# Jewellery Anyone?



## NeilW (24 Feb 2010)

I just found the future of emersed growing  ;
http://www.instablogsimages.com/images/2008/09/01/clipboard_VxwqO_1333.jpg


----------



## andyh (24 Feb 2010)

Yeah and i bet he gets his moss from A1Matt, like everybody else on here!


----------



## glenn (24 Feb 2010)

environmentally friendly knuckle dusters???


----------



## mr. luke (25 Feb 2010)

That is THE worst creation ive ever seen.


----------



## LondonDragon (25 Feb 2010)

mr. luke said:
			
		

> That is THE worst creation ive ever seen.

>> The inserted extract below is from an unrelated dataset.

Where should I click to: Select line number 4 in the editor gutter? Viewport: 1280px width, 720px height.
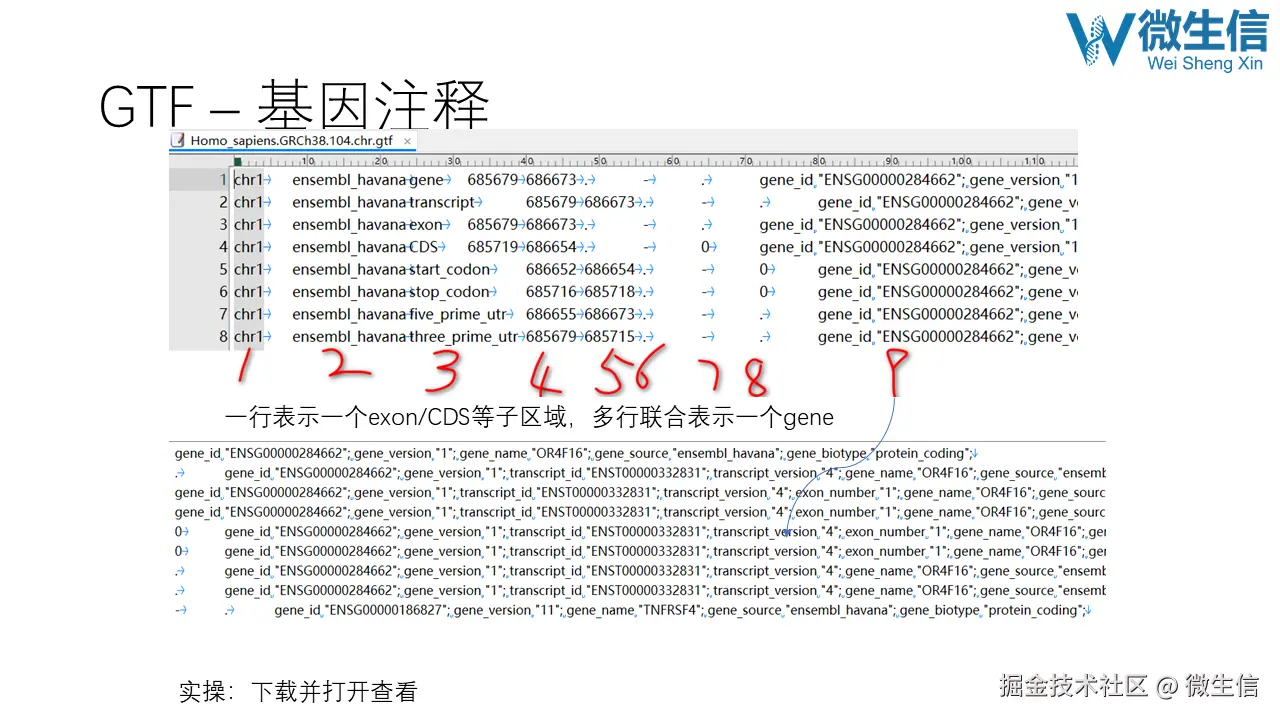[221, 247]
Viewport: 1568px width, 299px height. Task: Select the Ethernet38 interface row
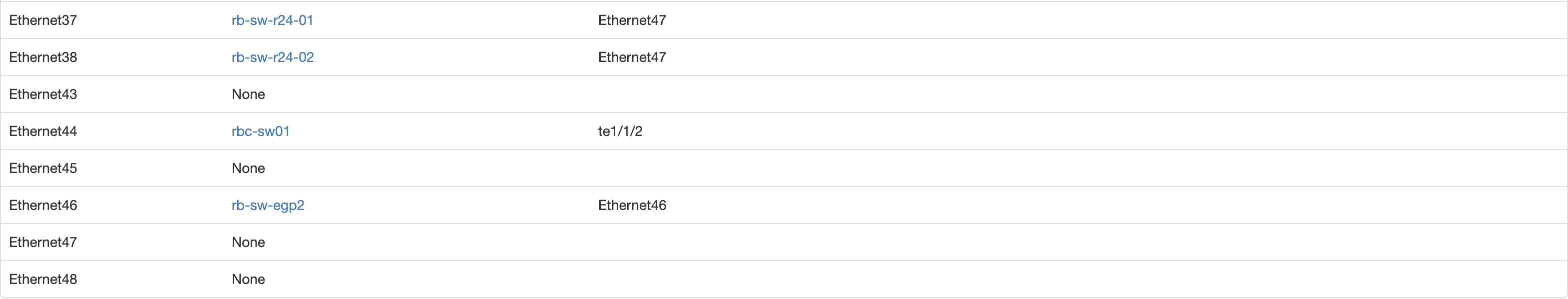pos(43,57)
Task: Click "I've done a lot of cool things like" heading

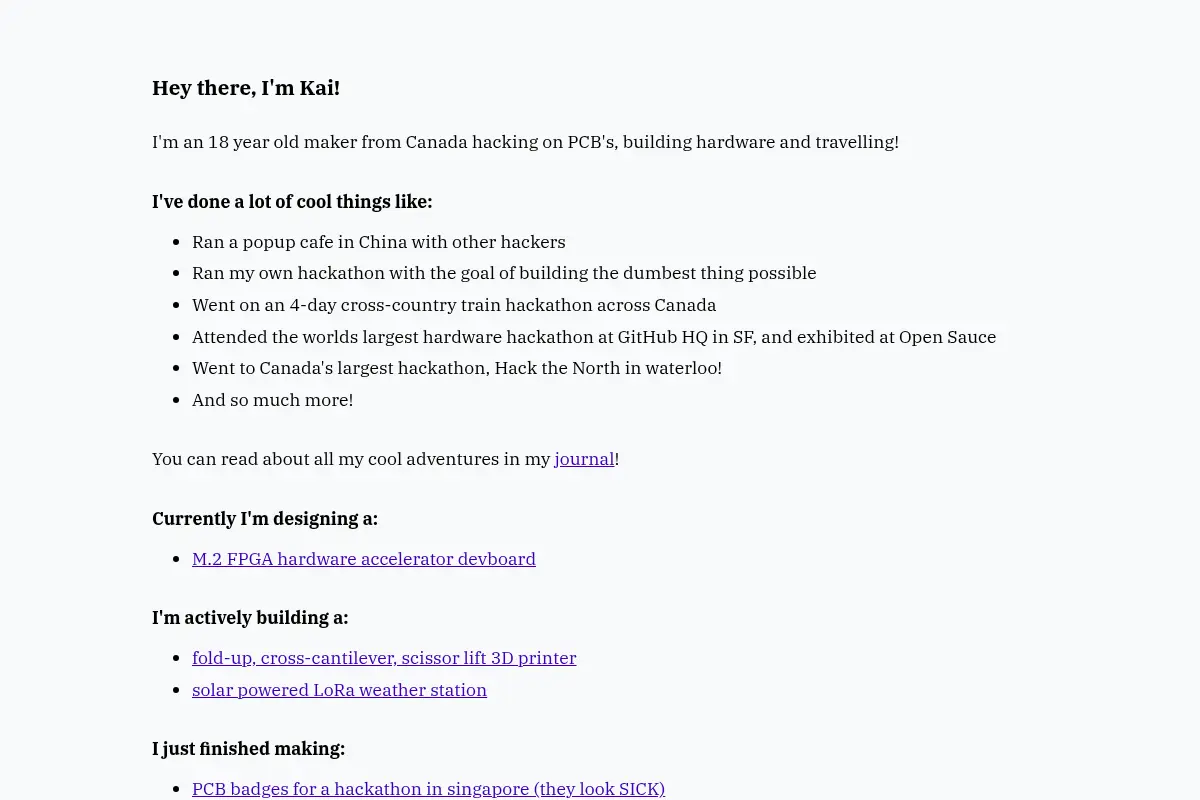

careful you might some moss in your face


----------



## a1Matt (25 Feb 2010)

andyh said:
			
		

> Yeah and i bet he gets his moss from A1Matt, like everybody else on here!



  

Nah, I only supply moss to the living.  That guy looks like the undead.  
Although a cold damp coffin is probably perfect growing conditions for moss


----------



## paul.in.kendal (25 Feb 2010)

Well, I dunno about the rest of you, but I wouldn't moss with him...


----------



## andyh (25 Feb 2010)




----------



## andeekaii (2 Jun 2010)

paul.in.kendal said:
			
		

> Well, I dunno about the rest of you, but I wouldn't moss with him...


----------